Stirling – Data Commons Scotland

Stirling’s bin collection quantities per DataZone

Ash on April 14, 2022

This article is based on this programming notebook which provides more interactive detail.

👋 Introduction

Stirling council has published Open Data about its bin collections. Its data for 2021 includes town/area names. Our aim is to approximately map this data onto DataZones to extract insights.

DataZones are well defined geographic areas that are associated with (statistical) data, such as population data. This makes them useful when comparing between geographically anchored, per-person quantities – like Stirling’s bin collection quantities.

We have used the term approximately because mapping the bin collections data to DataZonesis not simple and unamibiguous. For example, the data may say that a certain weight of binned material was collected in “Aberfoyle, Drymen, Balmaha, Croftamie, Balfron & Fintry narrow access areas“, and this needs to be aportioned across several DataZones. In cases like this, we will aportion the weight across the DataZones, based on relative populations of those DataZones. Will the resulting approximation be accurate enough to be useful?

📍 DataZones

Read the DataZones data from the Scottish government’s SPARQL endpoint

Each DataZone will have a name, a geographic boundary and a population.

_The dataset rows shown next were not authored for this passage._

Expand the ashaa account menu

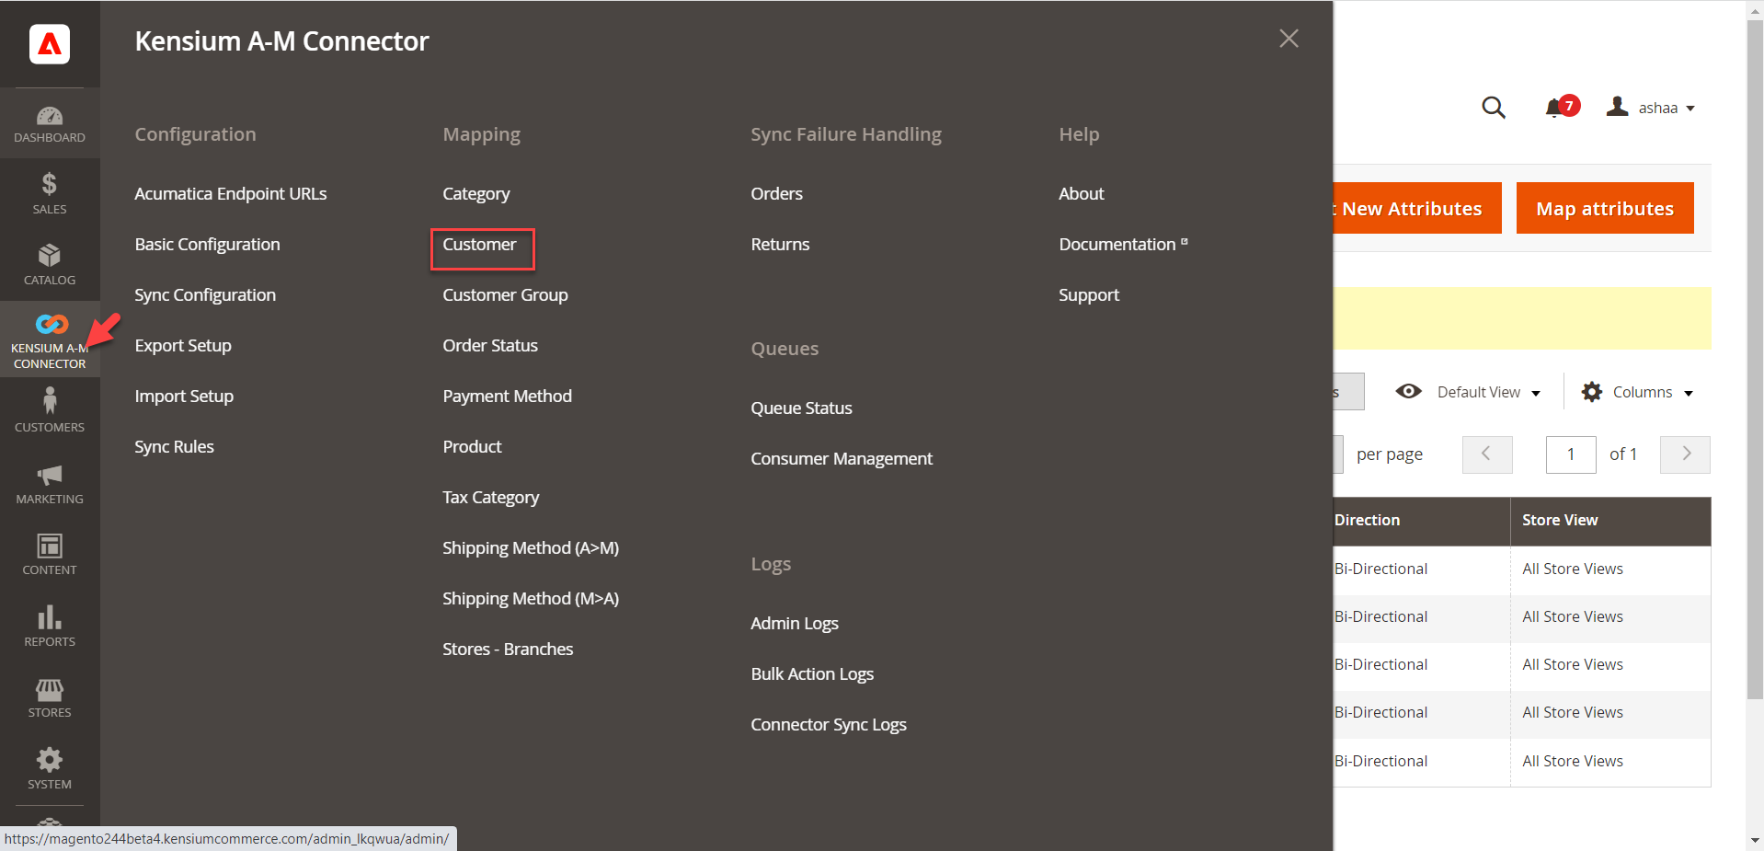1652,109
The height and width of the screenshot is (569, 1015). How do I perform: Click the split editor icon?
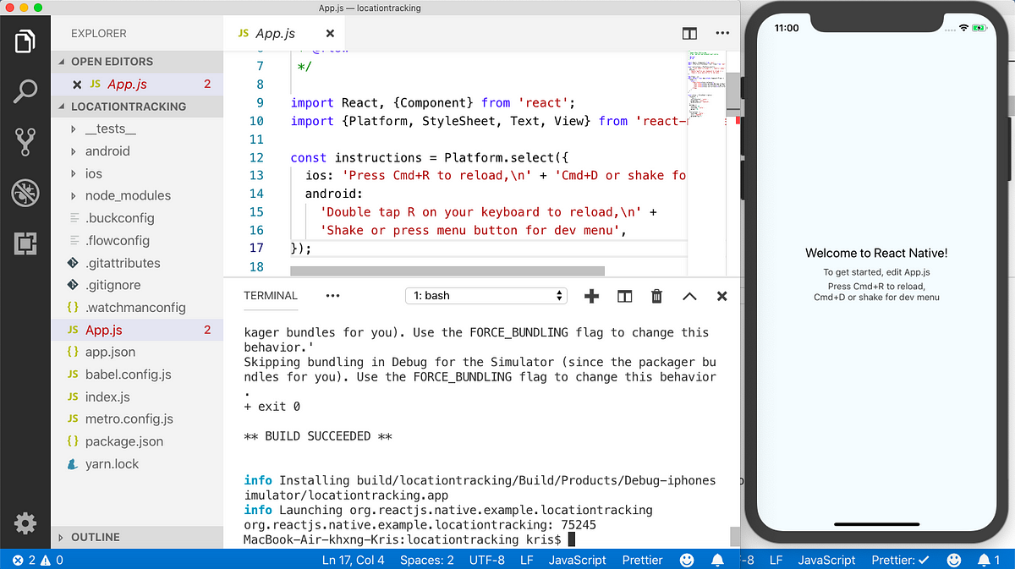(689, 34)
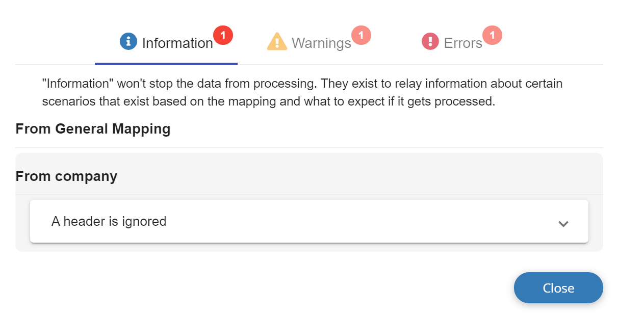
Task: Click the notification badge next to Errors
Action: [x=492, y=35]
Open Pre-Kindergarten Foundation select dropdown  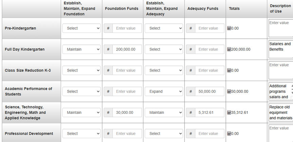(81, 28)
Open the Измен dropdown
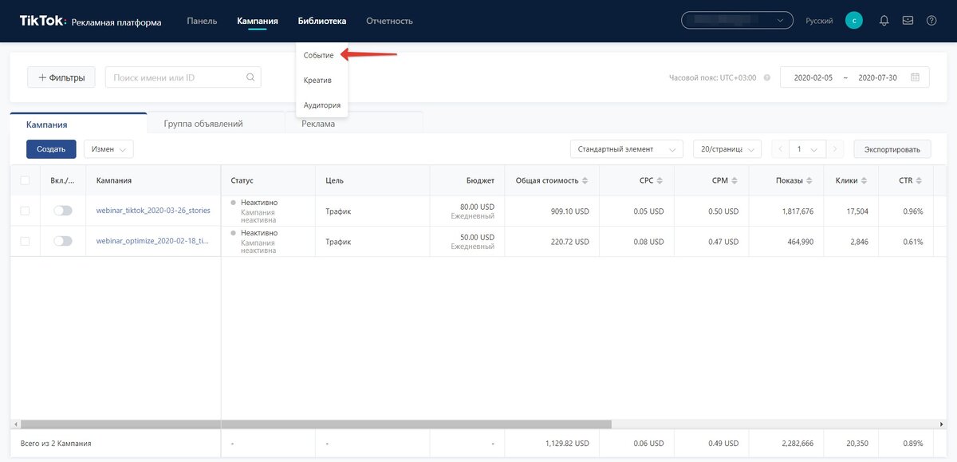Screen dimensions: 957x462 click(x=108, y=149)
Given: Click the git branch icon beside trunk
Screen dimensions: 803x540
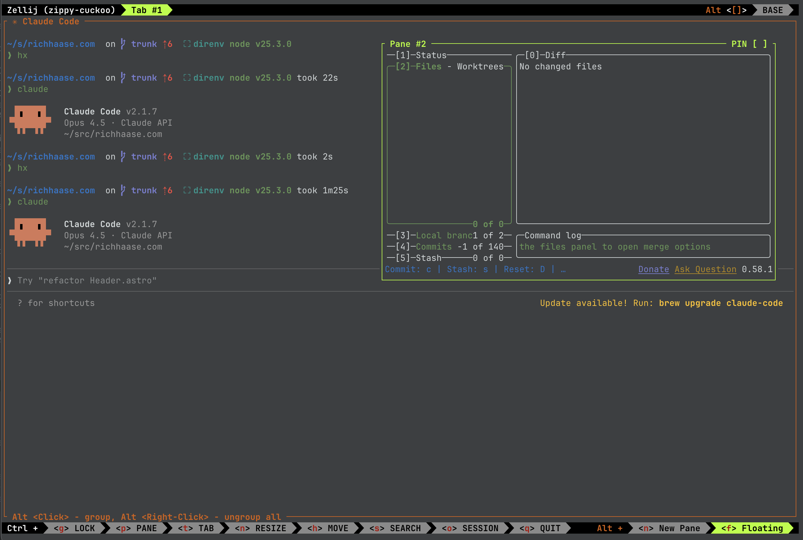Looking at the screenshot, I should coord(123,44).
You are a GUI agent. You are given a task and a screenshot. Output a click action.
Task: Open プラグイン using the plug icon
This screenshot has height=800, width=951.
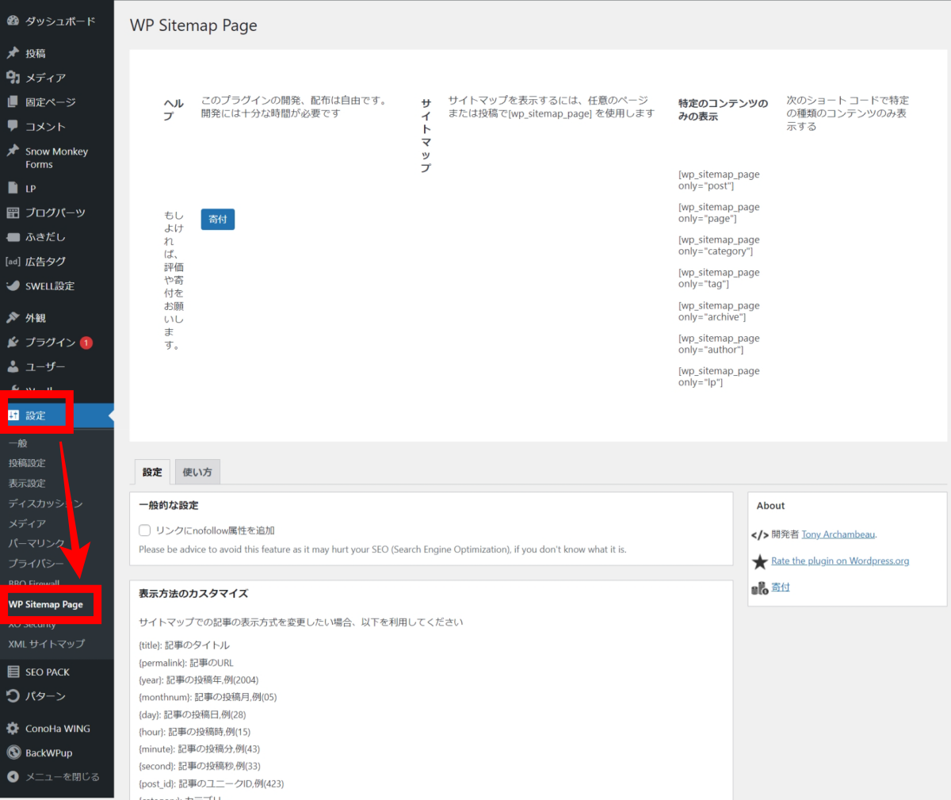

Plot the DataZones on a map

🚮 Bin collections

Read the bin collections data from Stirling council’s Open Data website

🗂️ Map bin collection routes to DataZones

Apply a pipeline of data transformers/mappings to calculate the quantities per DataZone

📉 Plot the bin collection quantities per DataZone

Plot the monthly per-person quantities

Plot the monthly recycling percentages

🤔 Conclusions

The charts suggest that there are substantial differences between some DataZones, for example:

the per-person quantities chart indicates that there is roughly a ×3 difference between the best (Broomridge) and worst (Kippen and Fintry) DataZones,
and the recycling percentages chart indicates that there is roughly a ×2 difference between the best (City Centre) and worst (Bridge of Allan and University) DataZones.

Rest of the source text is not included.